• **REQUIRED WORK**
A – In the opera forum thread, which singer is named as the only true bass heard as the Wanderer, at Bayreuth in 1965?
B – Reproduce the opera forum thread word for word, starting with "My point is" and going on through "(Sep 25, 2014)".
C – Resume the opera forum thread after its last line and write what comes next.

• **SELECTED TEXT**
I've been told that the Wanderer lies higher than the other Wotan roles in the Ring. The only true bass I've heard in the role is Josef Greindl at Bayreuth in 1965,and I suspect that he might have been a last minute substitution.


----------



## nina foresti (Mar 11, 2014)

The Conte said:


> When I read your list of roles, I immediately thought of Callas and since she was a vocal exception it wouldn't be surprising if she didn't fit into systems of categorisation. You can't disprove a generalisation by focusing on an exception. Furthermore Callas is also well known for her vocal decline, so by singing outside of her category or fach she _proves_ categorisation theories rather well.
> 
> N.


Callas was in a category (fach) all her own in her generation just as Patti was in hers. Can you name me another soprano sfogato(assoluta)?


----------



## The Conte (May 31, 2015)

nina foresti said:


> Callas was in a category (fach) all her own in her generation just as Patti was in hers. Can you name me another soprano sfogato(assoluta)?


'soprano sfogato(assoluta)' isn't part of my system. I think Callas was a dramatic mezzo (n.b. for those who don't find that term useful, then substitute 'heavy mezzo' or 'low mezzo' semantics doesn't invalidate my point). IMO that's why her voice went as she mostly sang as a dramatic soprano (n.b. for those who don't find that term useful, then substitute 'heavy soprano' or 'low soprano' semantics doesn't invalidate my point).

My point is why choose a singer who didn't have vocal longevity and didn't follow the guidelines of a system to help singers achieve vocal longevity as an example that that system doesn't work.

N.


----------



## BalalaikaBoy (Sep 25, 2014)

nina foresti said:


> Callas was in a category (fach) all her own in her generation just as Patti was in hers. Can you name me another soprano sfogato(assoluta)?


I can name a few.

solidly assoluta:
- Marisa Galvany
- Shirley Verrett

quasi-assoluta
- Leyla Gencer 
- Ghena Dimitrova
- Elena Souliotis (pre-vocal crisis)


----------



## nina foresti (Mar 11, 2014)

BalalaikaBoy said:


> I can name a few.
> 
> solidly assoluta:
> - Marisa Galvany
> ...


I didn't realize Shirley Verrett was a soprano although she finally transitioned to one.


----------



## Bonetan (Dec 22, 2016)

wkasimer said:


> I've been told that the Wanderer lies higher than the other Wotan roles in the Ring. The only true bass I've heard in the role is Josef Greindl at Bayreuth in 1965,and I suspect that he might have been a last minute substitution.

• **SOURCE MATERIAL**
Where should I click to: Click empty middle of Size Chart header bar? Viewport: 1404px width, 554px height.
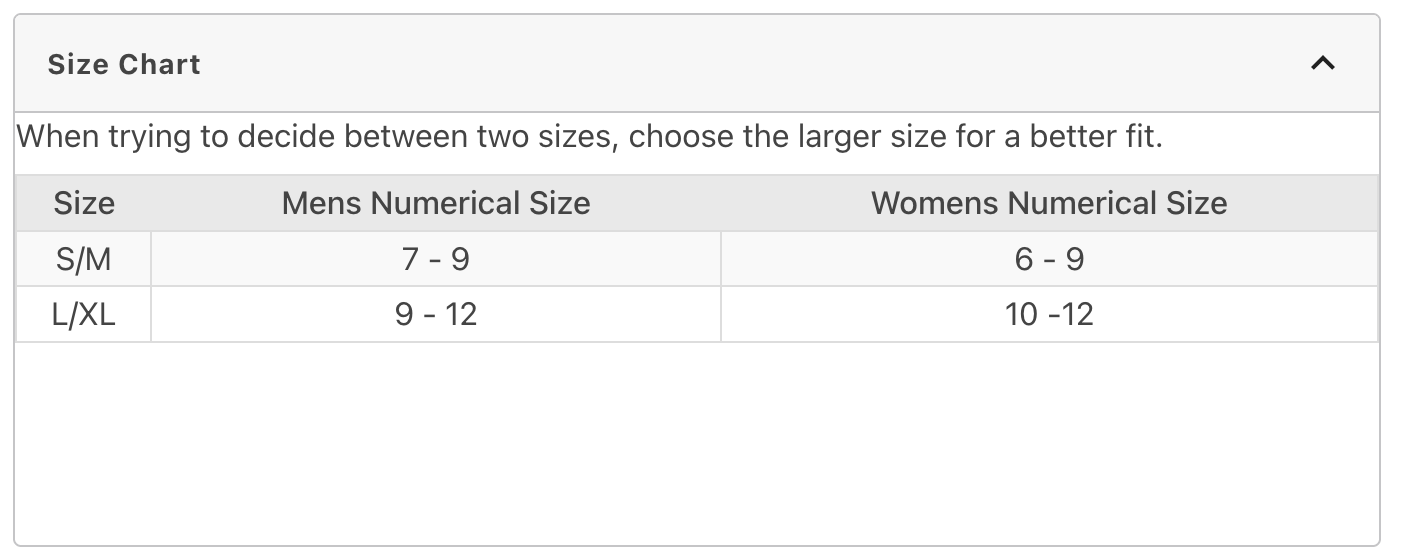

• **TASK-BY-TASK OUTPUTS**
A – Josef Greindl

B –
My point is why choose a singer who didn't have vocal longevity and didn't follow the guidelines of a system to help singers achieve vocal longevity as an example that that system doesn't work.

N.


----------



## BalalaikaBoy (Sep 25, 2014)

C –
Exactly right, especially act 3. I think that particular act is what keeps most basses away from the Wanderer.


----------



## Bonetan (Dec 22, 2016)

The Conte said:


> Furthermore Callas is also well known for her vocal decline, so by singing outside of her category or fach she _proves_ categorisation theories rather well.
> 
> N.


This is a really good point. On the other hand you have singers like Dolora Zajick who has stayed stricly within her dramatic mezzo fach, even though she has the capabilities to sing dramatic soprano, & is still singing well in lead roles well into her 60's.


----------



## The Conte (May 31, 2015)

wkasimer said:


> I've been told that the Wanderer lies higher than the other Wotan roles in the Ring. The only true bass I've heard in the role is Josef Greindl at Bayreuth in 1965,and I suspect that he might have been a last minute substitution.


I imagine what you call a 'true bass' would be a dramatic bass in my system (what Wagner termed a 'low bass'). That makes perfect sense, Wagner termed Wotan a 'high bass' which fits with my lyric bass (or call it a bass-baritone, basso cantante or light bass - just because you have a different name for it doesn't mean it doesn't exist).

N.


----------



## The Conte (May 31, 2015)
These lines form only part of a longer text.